Omit all pictures, then repeat the listing exactly.
━━ DATA SECTION ━━
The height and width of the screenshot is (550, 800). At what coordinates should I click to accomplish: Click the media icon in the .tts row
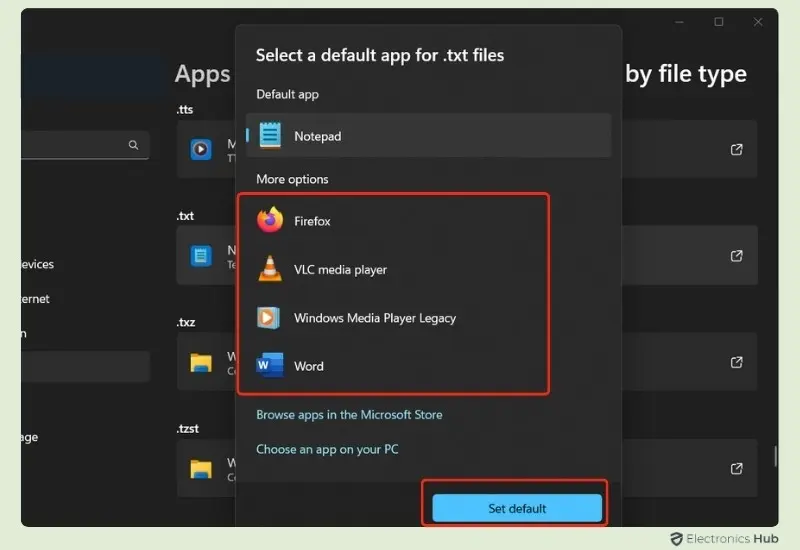[202, 150]
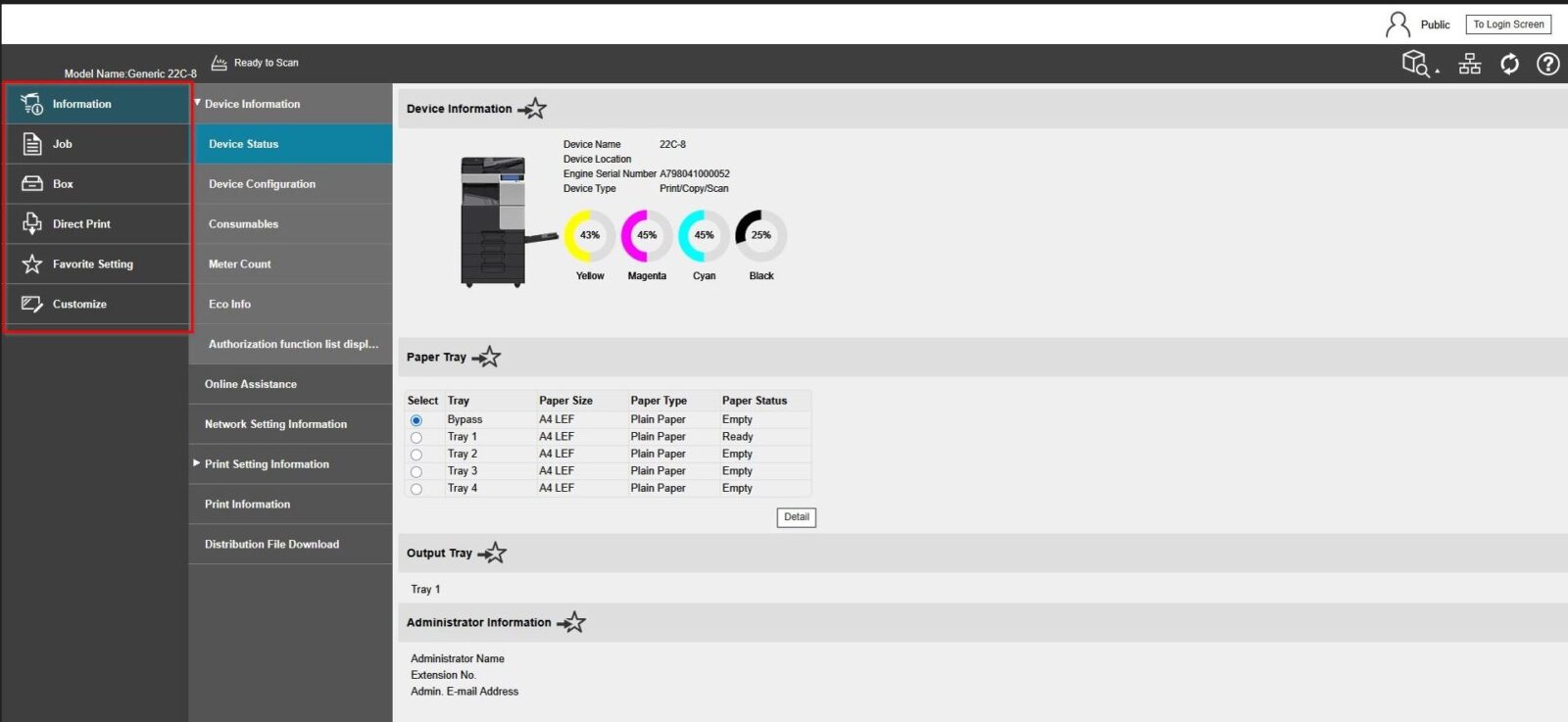The height and width of the screenshot is (722, 1568).
Task: Click the help question mark icon
Action: tap(1548, 65)
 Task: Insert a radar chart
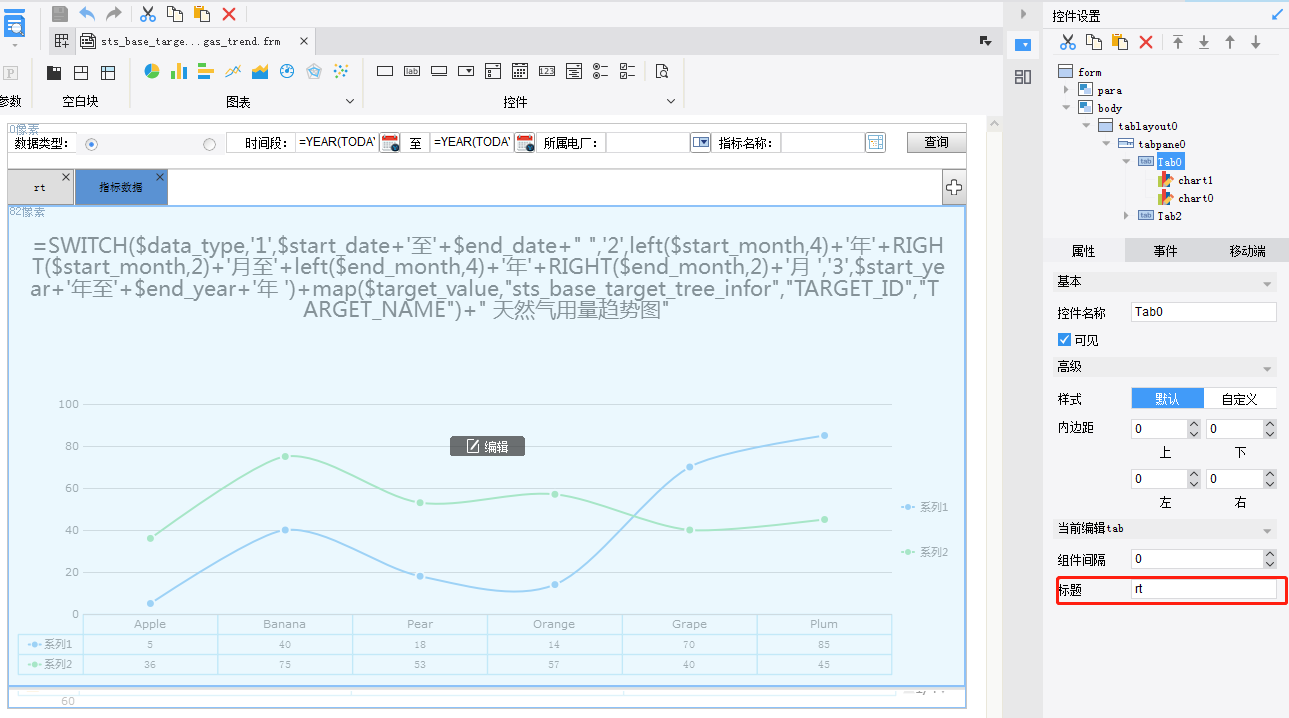[314, 71]
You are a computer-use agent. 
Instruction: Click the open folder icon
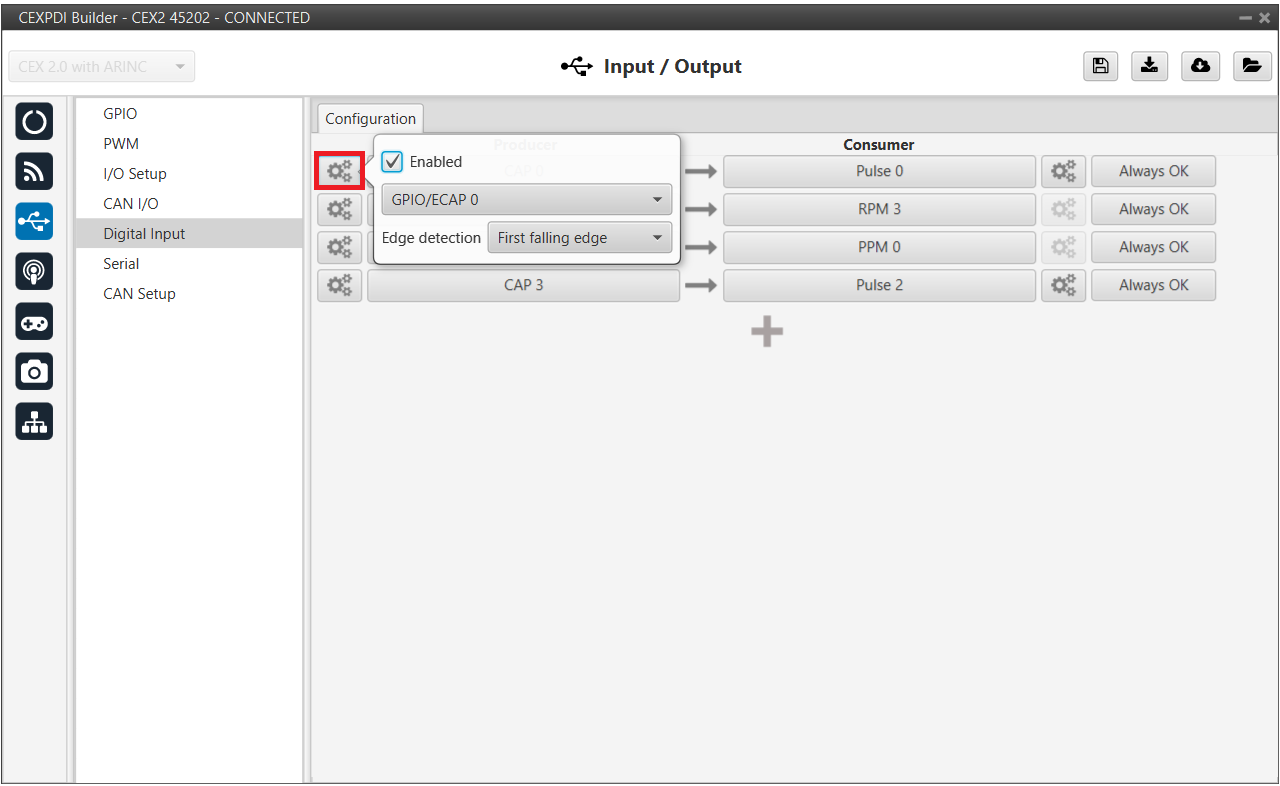pyautogui.click(x=1250, y=66)
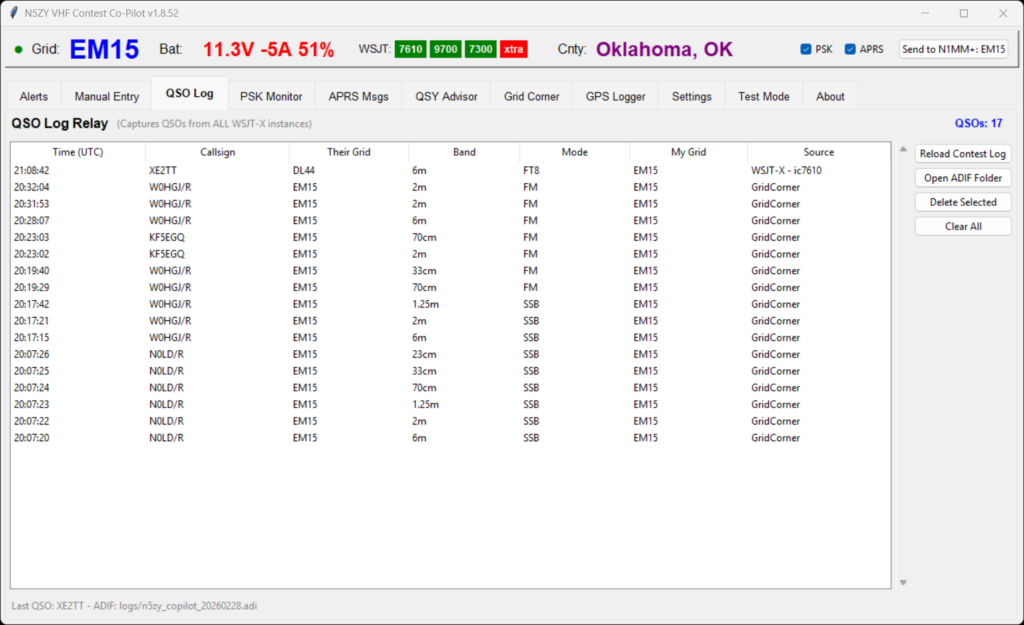
Task: Click the green 9700 WSJT indicator
Action: [445, 49]
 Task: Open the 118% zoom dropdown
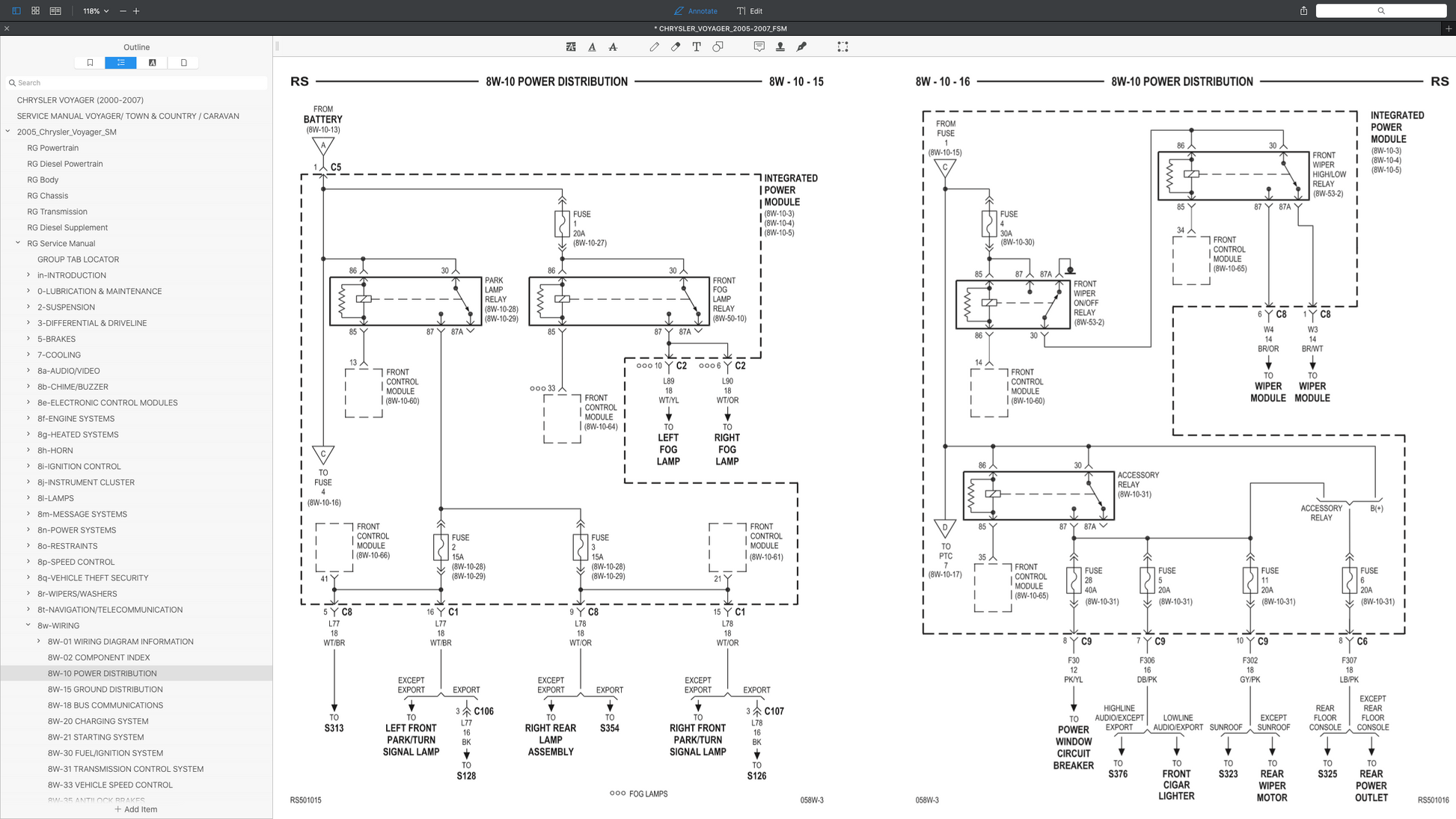pos(96,11)
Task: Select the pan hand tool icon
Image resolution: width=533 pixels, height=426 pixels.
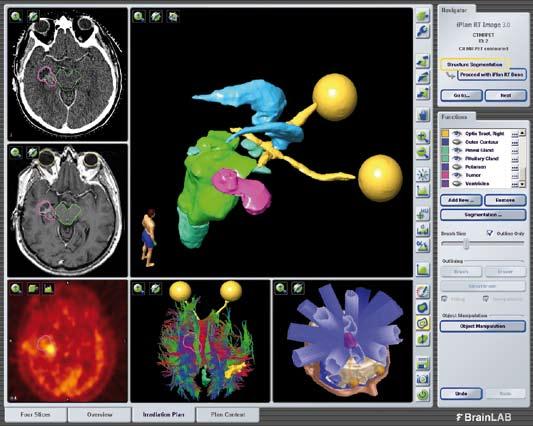Action: pyautogui.click(x=423, y=116)
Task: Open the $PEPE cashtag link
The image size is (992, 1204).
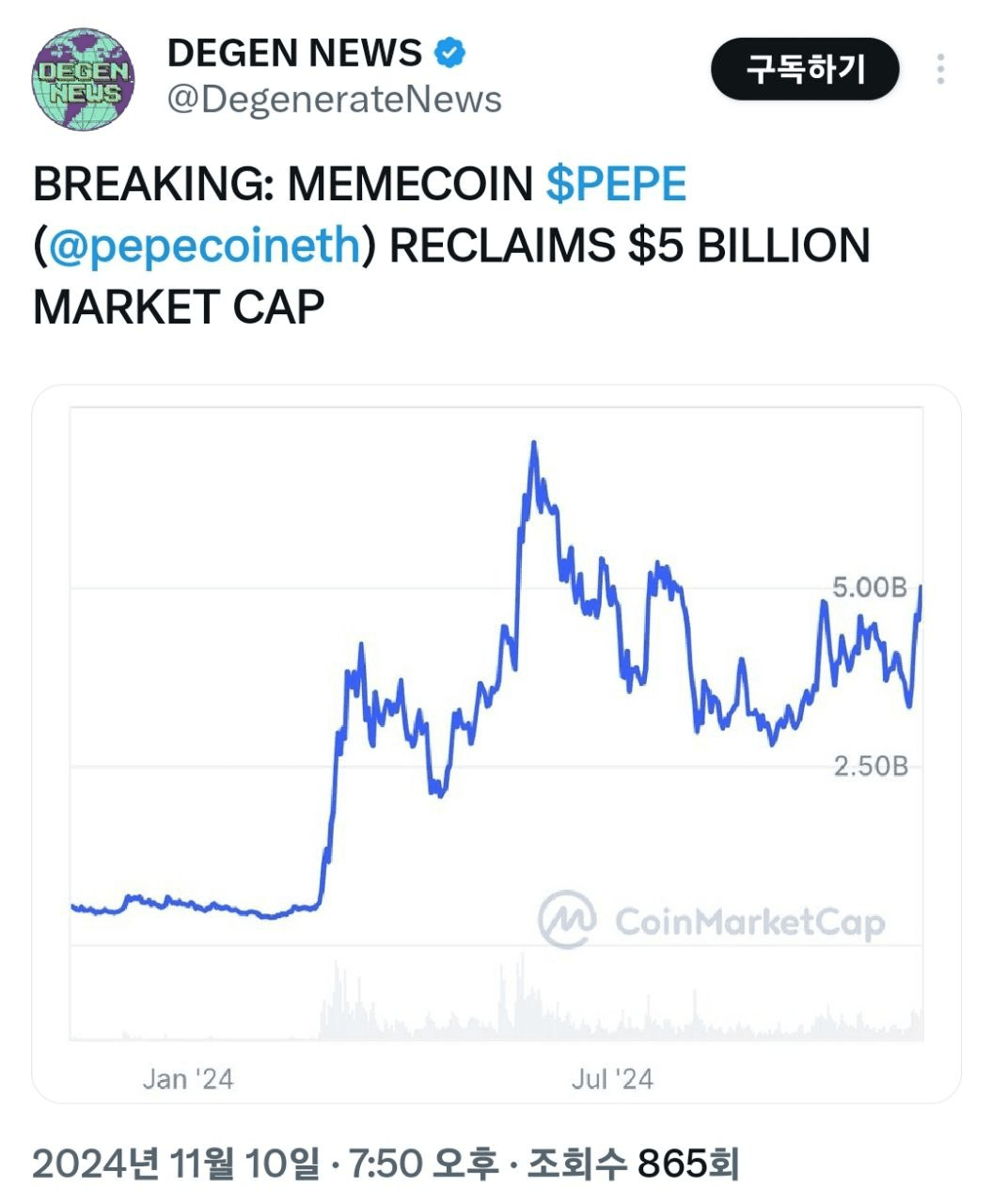Action: coord(616,183)
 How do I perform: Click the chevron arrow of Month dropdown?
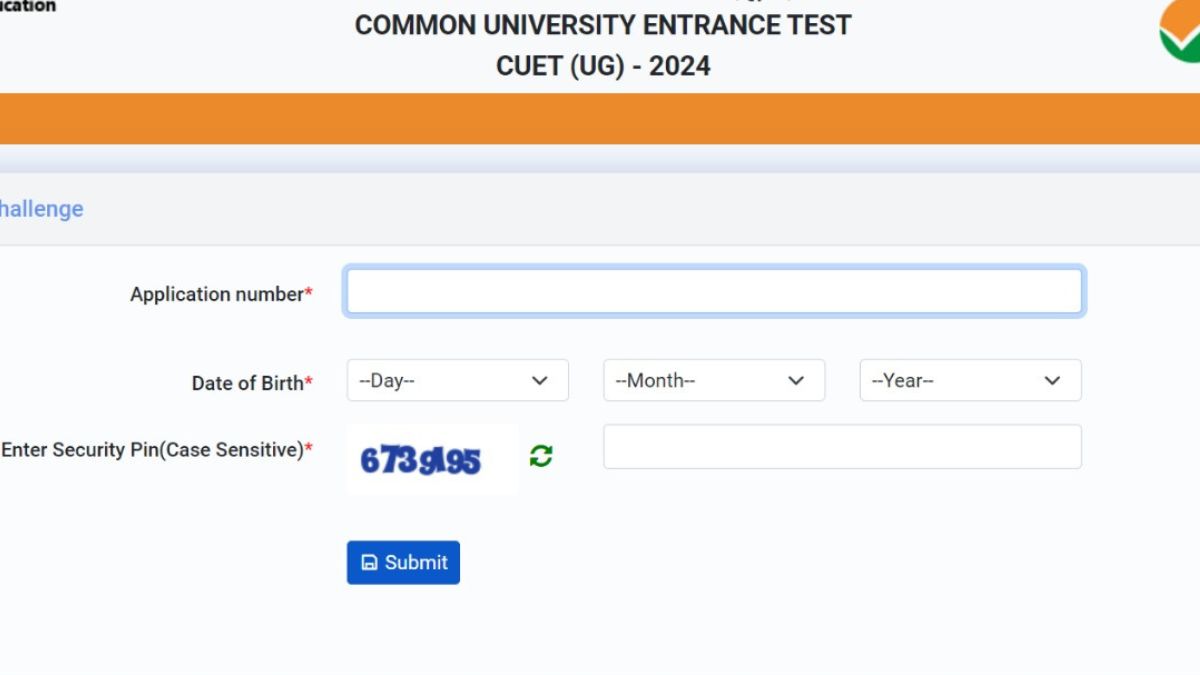[796, 381]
━━━
- _ANSWER BOX_
The height and width of the screenshot is (550, 800). At what coordinates should I click to accomplish: Click the media icon in the .tts row
[202, 150]
The height and width of the screenshot is (722, 1568).
Task: Click the help question mark icon
Action: tap(1548, 65)
 Task: Insert a radar chart
[314, 71]
You are a computer-use agent. 
Instruction: Click the open folder icon
pyautogui.click(x=1250, y=66)
Task: Click the green 9700 WSJT indicator
Action: [445, 49]
 Task: Open the 118% zoom dropdown
pos(96,11)
Task: Select the pan hand tool icon
Image resolution: width=533 pixels, height=426 pixels.
Action: pyautogui.click(x=423, y=116)
Task: Open the $PEPE cashtag link
The image size is (992, 1204).
Action: coord(616,183)
 How do I perform: Click the chevron arrow of Month dropdown?
[796, 381]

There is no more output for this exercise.